● **Extrait du texte**:
################
3.4.1. Quartiers très défavorisés : les gains d’accessibilité sont rares

Pour l’ensemble des quartiers très défavorisés, le temps moyen d’accès en transports collectifs aux services de démarches ou d’aide à la personne est estimé à 28,9 minutes, pour le scénario de référence de 1999 (Tableau 88) 162 . D’autre part, il aurait été de 29 minutes si la localisation des activités était restée celle de 1990. A ce niveau global, le changement de localisation de ces services n’a pas eu d’impacts significatifs sur l’ensemble des quartiers très défavorisés. En effet, pour un tiers des quartiers pauvres (40% de la population), les temps d’accès en transports collectifs à ces services n’évoluent pas entre 1990 et 1999.
################
● **Bloc de données**:
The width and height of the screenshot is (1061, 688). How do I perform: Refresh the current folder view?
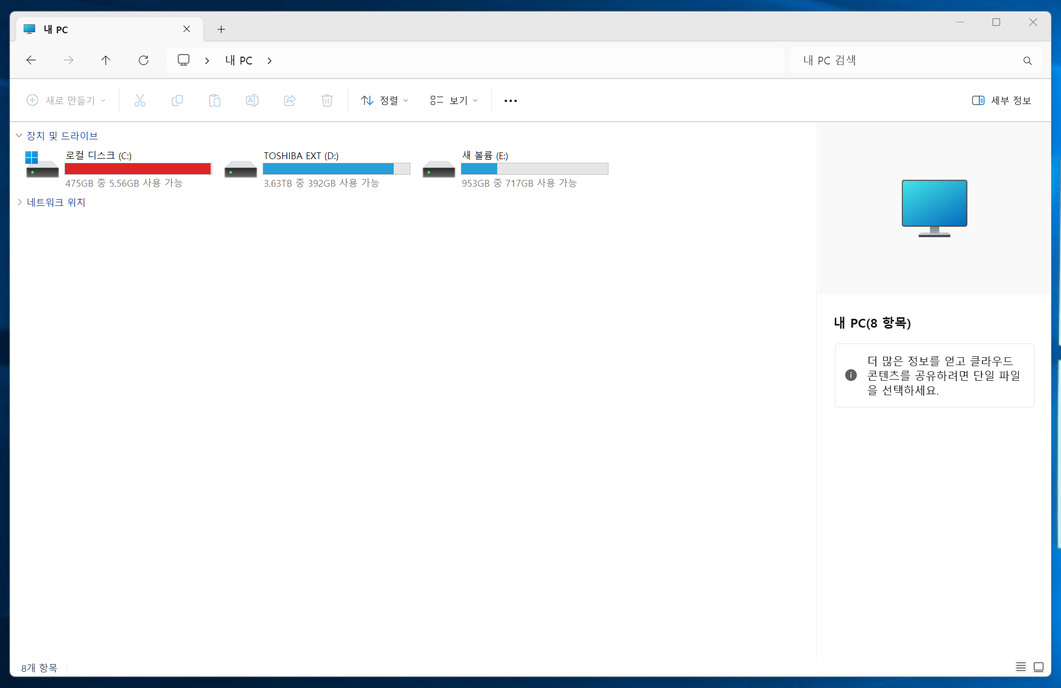(x=144, y=60)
################
● **Travail demandé**:
**1)** D'après l'extrait sur les quartiers très défavorisés, répondez aux questions suivantes.
(a) Quel est le temps moyen d'accès en transports collectifs aux services de démarches ou d'aide à la personne dans le scénario de référence de 1999 ?
(b) Quel aurait été ce temps si la localisation des activités était restée celle de 1990 ?
(c) Pour quelle part des quartiers pauvres les temps d'accès n'évoluent-ils pas entre 1990 et 1999 ?
**2)** Veuillez réécrire sous forme de liste le paragraphe de l'extrait sur les quartiers très défavorisés qui commence par « Pour l'ensemble des quartiers très défavorisés », en conservant ses faits principaux.
**3)** Recopiez le passage de l'extrait sur les quartiers très défavorisés compris entre « Pour l’ensemble des » et « 1990 et 1999. », ces deux passages inclus.

● **Liste des réponses**:
**1)**
(a) 28,9 minutes.
(b) 29 minutes.
(c) Pour un tiers des quartiers pauvres, soit 40 % de la population.

**2)**
- Dans le scénario de référence de 1999, le temps moyen d'accès en transports collectifs aux services de démarches ou d'aide à la personne est estimé à 28,9 minutes pour l'ensemble des quartiers très défavorisés.
- Avec la localisation des activités de 1990, ce temps aurait été de 29 minutes.
- Globalement, le changement de localisation de ces services n'a donc pas eu d'impact significatif sur ces quartiers.
- Pour un tiers des quartiers pauvres (40 % de la population), les temps d'accès n'évoluent pas entre 1990 et 1999.

**3)**
Pour l’ensemble des quartiers très défavorisés, le temps moyen d’accès en transports collectifs aux services de démarches ou d’aide à la personne est estimé à 28,9 minutes, pour le scénario de référence de 1999 (Tableau 88) 162 . D’autre part, il aurait été de 29 minutes si la localisation des activités était restée celle de 1990. A ce niveau global, le changement de localisation de ces services n’a pas eu d’impacts significatifs sur l’ensemble des quartiers très défavorisés. En effet, pour un tiers des quartiers pauvres (40% de la population), les temps d’accès en transports collectifs à ces services n’évoluent pas entre 1990 et 1999.